World Bank International Conference on Legislative Oversight to Foster Accountability, Transparency and Sustainable Development

Jun 4, 2015

REMARKS AT CLOSING SESSION
DR ARUN KASHYAP
UNDP RESIDENT REPRESENTATIVE, JAMAICA
‘INTERNATIONAL CONFERENCE ON STRENGTHENING LEGISLATIVE OVERSIGHT FOR FOSTERING ACCOUNTABILITY, TRANSPARENCY & SUSTAINABLE DEVELOPMENT’
JUNE 4, 2015
PEGASUS HOTEL, NEW KINGSTON

Greetings and Acknowledgements

I am happy to have the opportunity to join you at this conference as you bring your discussions to a close. I am sure that over the last three days, you have discussed strategies and shared good practices with each other to strengthen the legislative oversight function of parliaments and foster accountability and transparency to achieve inclusive, sustainable and peaceful human development.
As you may have heard from the Speaker of the House of Representatives in Jamaica, Michael Peart, who in highlighting the three functions of the Parliament, viz., legislation, representation and oversight, indicated that “we are very weak in the oversight department because of lack of facilities, lack of resources.”

This conference has therefore been very timely. While sharing good practices with each other, I am sure an outcome would use the insights from this meeting to enhance the capacities of your respective Parliaments to oversee the operations of the Government. I must congratulate the co-sponsors of this event: the Parliament of Jamaica, the World Bank Group, Parliamentarians for the Americas, and the Inter-American Development Bank and UNDP for taking this initiative.
A transparent and accountable government is a sine qua non for any democratic system and hence the vital role of Parliaments. A parliament must ensure the accountability of the government to its citizens while ensuring that government policy and action are both efficient and meet the needs of the public.
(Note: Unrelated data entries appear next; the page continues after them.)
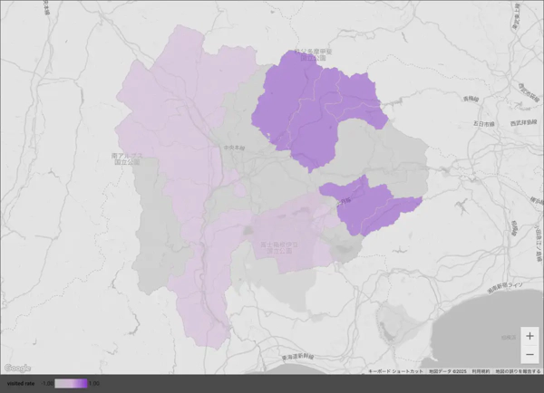Image resolution: width=544 pixels, height=393 pixels.
Task: Click the visited rate legend title
Action: click(x=20, y=383)
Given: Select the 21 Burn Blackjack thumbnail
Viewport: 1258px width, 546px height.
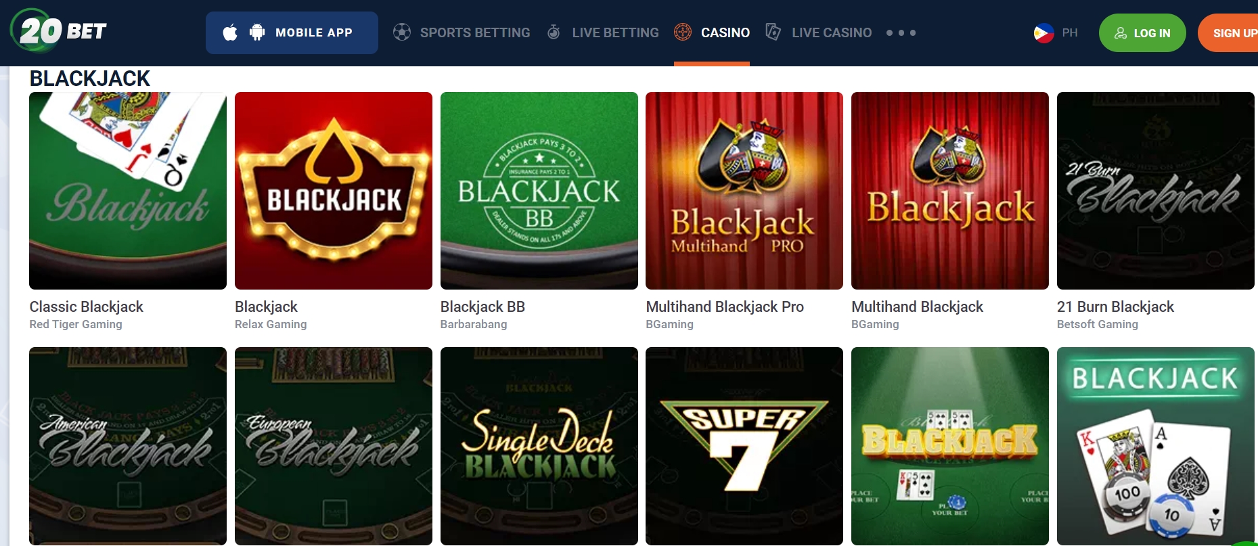Looking at the screenshot, I should click(x=1156, y=191).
It is not surprising that as we move to the Sustainable Development Goals (in the Post 2015 scenario) the Goal 16 pertains to ‘provide access to justice for all and build effective, accountable and inclusive institutions at all levels’. And this has been a consultative process.
In the UN system, UNDP has been the largest provider globally of parliamentary strengthening programming. UNDP has supported nearly 70 national parliaments of which, 26 are in Africa, 9 in the Arab States, 20 in Asia-Pacific, 8 in Europe and the CIS, and 7 from this region - Latin America and the Caribbean.
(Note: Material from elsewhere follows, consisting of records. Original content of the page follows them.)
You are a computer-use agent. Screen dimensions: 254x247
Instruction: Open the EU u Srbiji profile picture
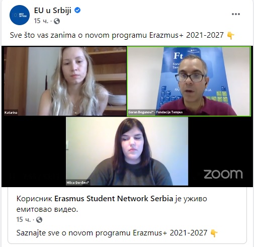coord(20,15)
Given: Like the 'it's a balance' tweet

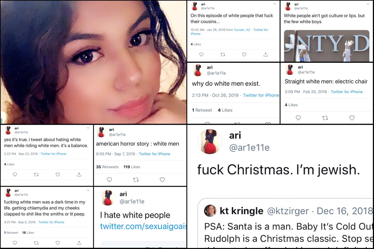Looking at the screenshot, I should 58,174.
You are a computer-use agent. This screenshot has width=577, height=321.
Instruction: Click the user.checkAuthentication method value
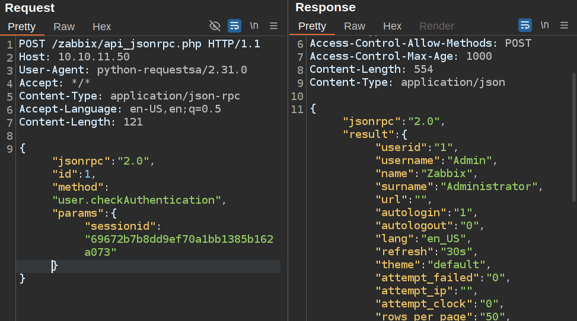pos(136,200)
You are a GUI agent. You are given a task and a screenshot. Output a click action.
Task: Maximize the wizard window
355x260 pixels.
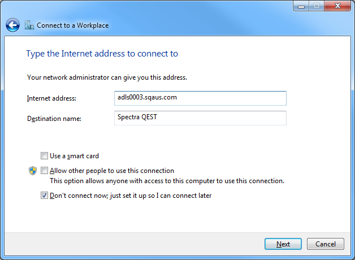pyautogui.click(x=315, y=6)
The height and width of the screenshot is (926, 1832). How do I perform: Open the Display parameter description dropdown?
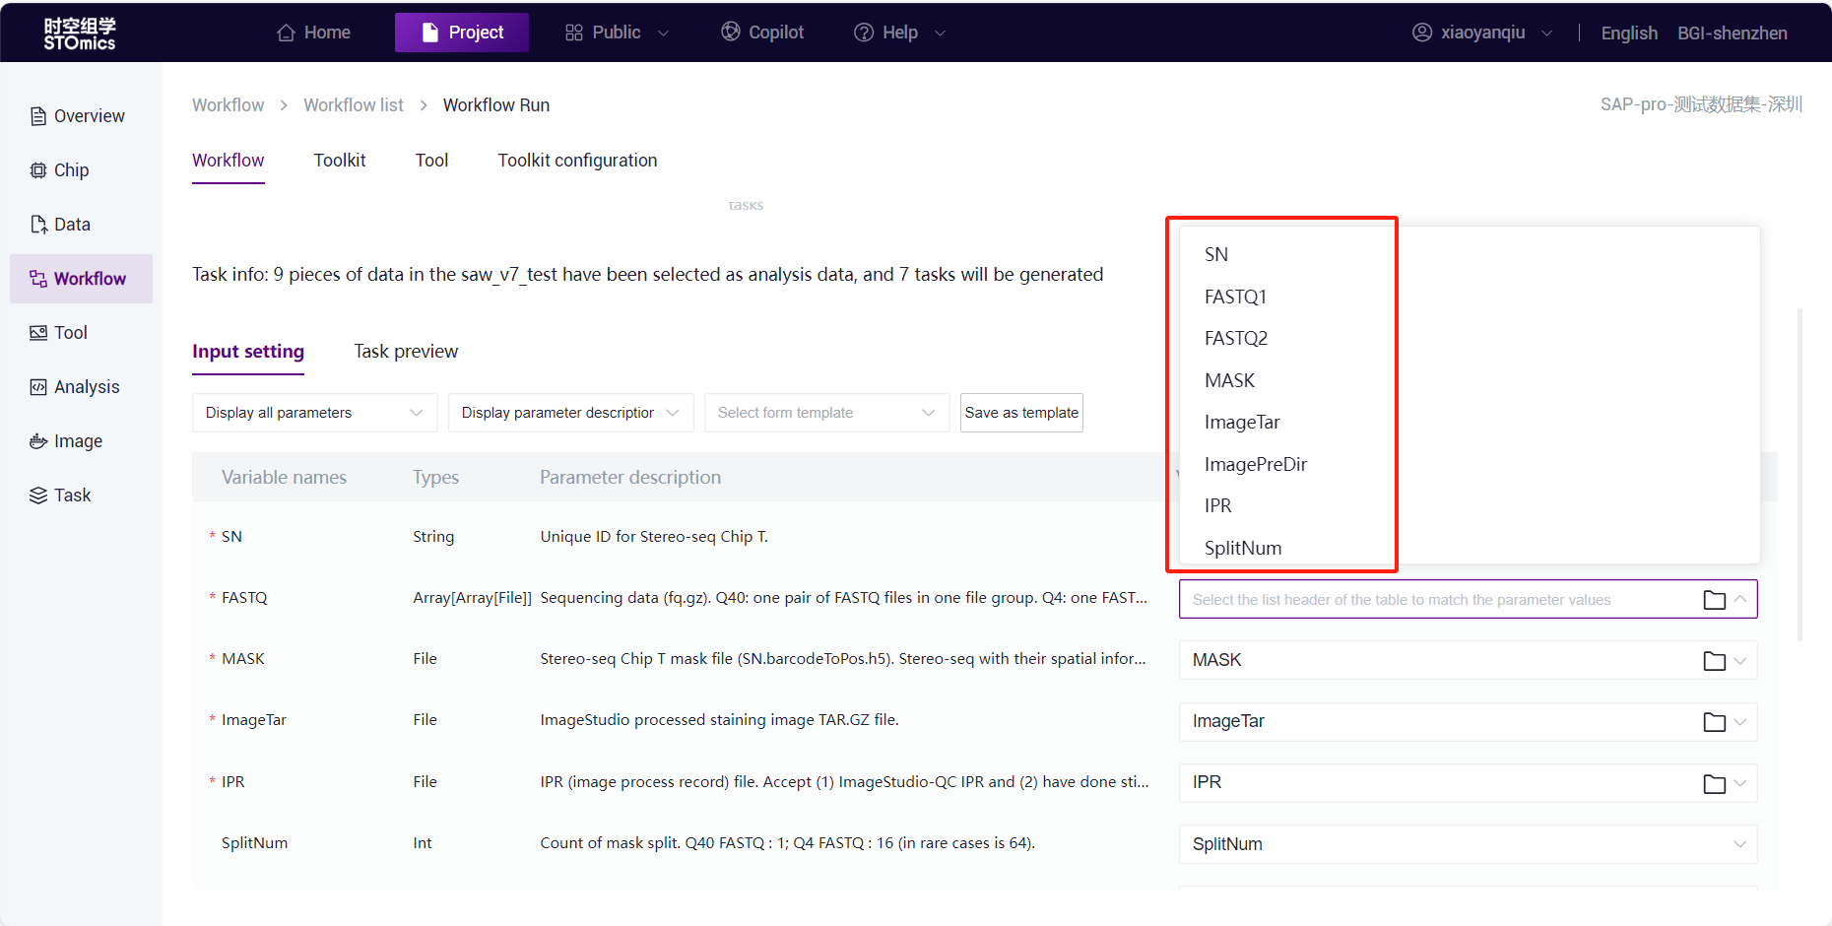pyautogui.click(x=569, y=413)

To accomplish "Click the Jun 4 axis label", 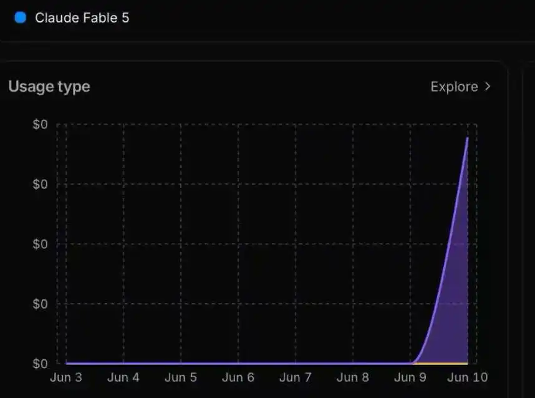I will click(x=123, y=377).
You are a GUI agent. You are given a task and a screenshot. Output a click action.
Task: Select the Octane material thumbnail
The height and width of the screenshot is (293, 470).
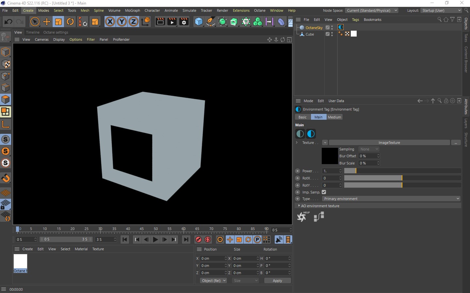point(20,261)
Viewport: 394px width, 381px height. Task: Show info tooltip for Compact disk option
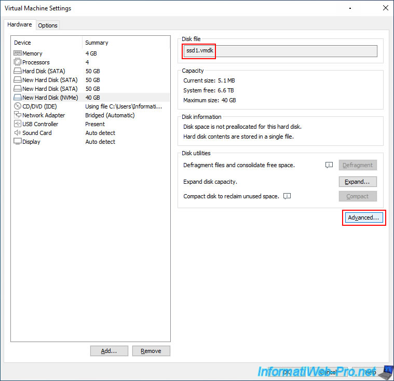(x=287, y=196)
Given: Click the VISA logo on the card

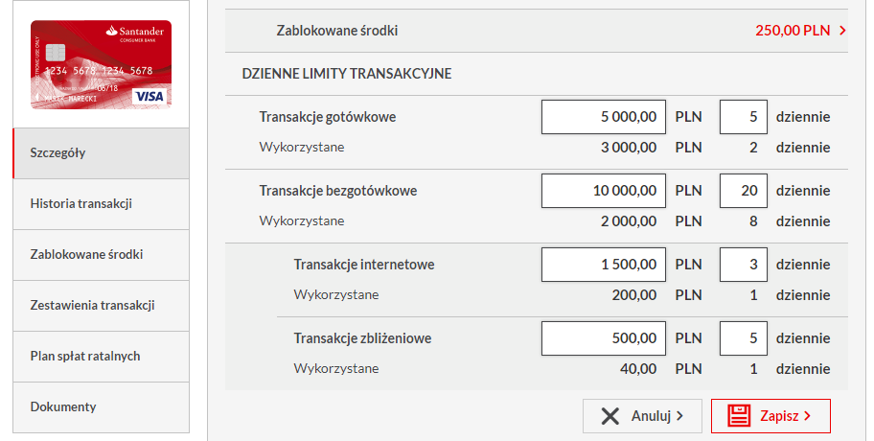Looking at the screenshot, I should coord(150,97).
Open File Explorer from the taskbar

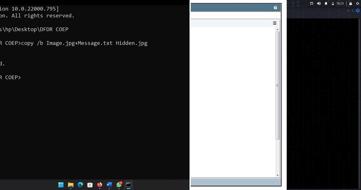[71, 185]
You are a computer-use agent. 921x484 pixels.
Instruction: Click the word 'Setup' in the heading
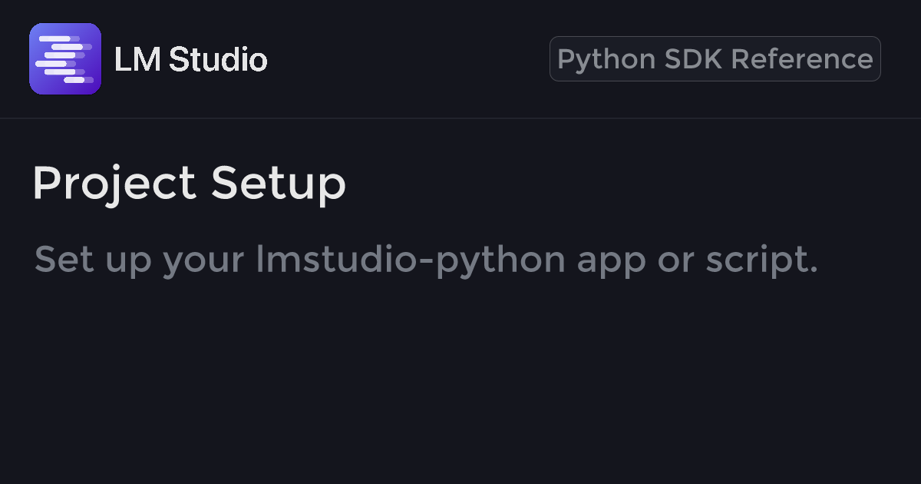[x=279, y=184]
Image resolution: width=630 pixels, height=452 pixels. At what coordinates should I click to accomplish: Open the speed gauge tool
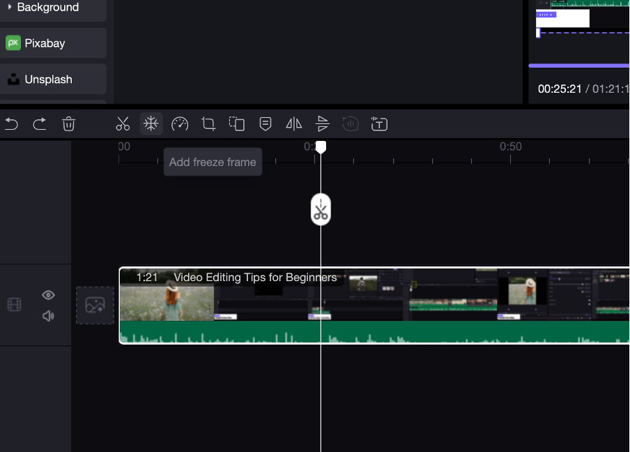180,124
It has been an integral component of the strategy to strengthen political processes programming to improve inclusion and accountability (including financial) amongst parliaments, constitution-making bodies, and electoral management agencies, and widening opportunities for civic engagement and women’s political participation and leadership.
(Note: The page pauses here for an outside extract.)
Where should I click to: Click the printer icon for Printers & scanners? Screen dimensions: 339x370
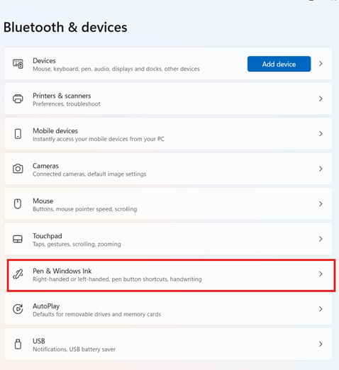click(18, 99)
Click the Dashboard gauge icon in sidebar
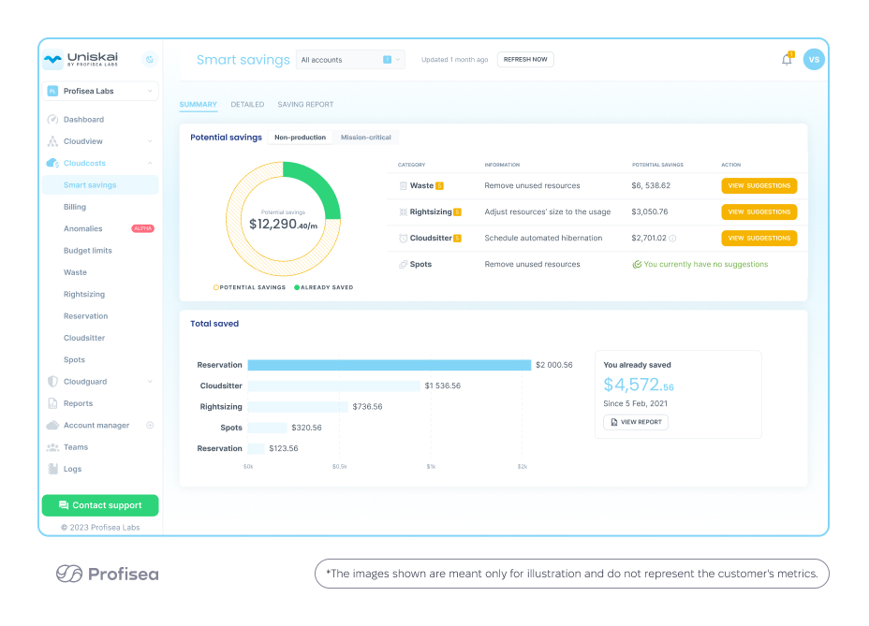 [52, 120]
For instance, in Vietnam, UNDP is strengthening oversight at national and provincial levels. In Iraq, UNDP is training parliamentarians and supporting the establishment of a budget oversight office.

Another parliamentary budget office is being established with UNDP support closer to home, in Trinidad and Tobago. And, in partnership with the European Union and the World Bank, UNDP is assisting parliaments in Angola, Cape Verde, Guinea Bissau, Mozambique, São Tomé and Principe and Timor-Leste to strengthen the technical and functional skills of Supreme Audit Institutions (SAIs), National Parliaments, and Civil Society.

Some of the identified constraints facing parliamentarians and parliamentary oversight committees include:
• Inability of the Public Accounts Committees to meet regularly due to scheduling conflicts and other competing priorities of Parliamentarians (who are frequently ministers as well);
• Lack of support staff for Public Accounts Committees;
• And limited orientation for new parliamentarians in the working of these committees;

We have taken to heart comments by several Members of Parliaments expressing challenges being experienced by the Public Administration and Appropriations Committee (PAAC) because of lack of technical support and systems and the need to ensure power and ‘teeth’ of the PAC and the PAAC so that they can do their work is done transparently and openly while making the findings accessible to the public through the media. And, of course PACs have an opportunity become even stronger by working closely with Supreme Audit Institutions such as the Auditor General’s Department.

There is therefore a need to strengthen parliamentary oversight including that of Public Accounts Committees through training and capacity building for parliamentarians (effective questioning; the budget cycle, etc.)
  • Development of risk based approaches to oversight and monitoring
  • Development of orientation process and training packages for parliamentary oversight committees;
  • Exploring the possibility of a regional oversight body to support the work of Parliamentary Advisory Committees
  • Increased engagement of the public and civil society in budgeting and budget oversight processes;

UN and UNDP in Jamaica, Bahamas, Cayman Islands, and Bermuda – for who I can speak - stand ready to work closely with parliaments while leveraging the lessons and good practices, globally, regionally from the Caribbean and mobilizing International Parliamentary Union, to meet the unmet demand.

  • This would include strengthening parliamentary committee systems;
  • Convening anti-corruption initiatives, including via the UNDP/GOPAC UNCAC self-assessment tool for parliamentarians; it is worth reviewing if you have not seen it;
  • Strengthening supreme audit institutions and looking to apply best practice to rules of parliamentary procedure to foster strong linkages between those institutions and parliaments.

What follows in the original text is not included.